Digital Life Preserver

Exploring the possibilities of microform

Digital media has the advantage that it is easy to copy and quick to locate. Unfortunately the digital storage mediums have a limited life span and are subject to technological obsolescence over time. There was a point around the turn of the 20th century when a photograph was a precious thing. Today many of these photos have survived, but they are quickly deteriorating due to the nature of the process.

As technology progressed, and cameras became more common and more portable, photography became ubiquitous. The 35mm film camera boomed in popularity through the 20th century, but gradually, as digital technology surpassed film in practicality, the everyday use of film cameras declined. Today our photos exist largely as files on the computer, never finding the physicality of photographs before then.

Analogue mediums deteriorate gracefully, while the digital stuff tends to corrupt absolutely. A digital print today has longevity of about 100 years, similar to the daguerreotypes of the 19th century.
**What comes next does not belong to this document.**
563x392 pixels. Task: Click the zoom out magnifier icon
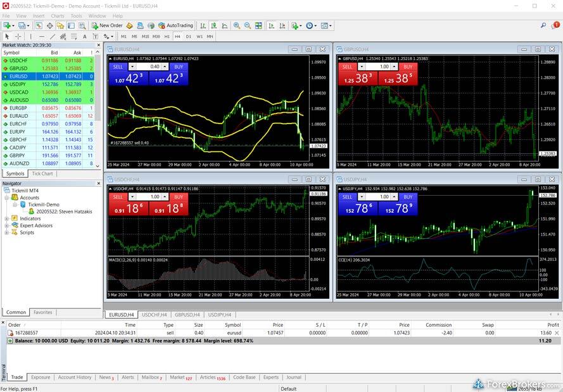click(x=247, y=25)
Paper is a durable medium, and can survive for a few thousand years if kept in the right conditions, but the ink tends to fade, and the digital images will eventually disappear. Film, on the other hand, is readable for hundreds of years before it starts to deteriorate, and it is atomic – so it is readable with only the eyes.

The technology of microform is used largely by institutions to archive vast collections of books, newspapers, and records. Microfiche and Microfilm have been a primary backup for over 60 years, many of that material can still be read with the mechanically simple machines of yesterday.

Digital-Life-Preserver is a concept that explores the possibility of using microform to archive and store personal digital images for the coming generations; providing the most cherished stories with a life beyond life.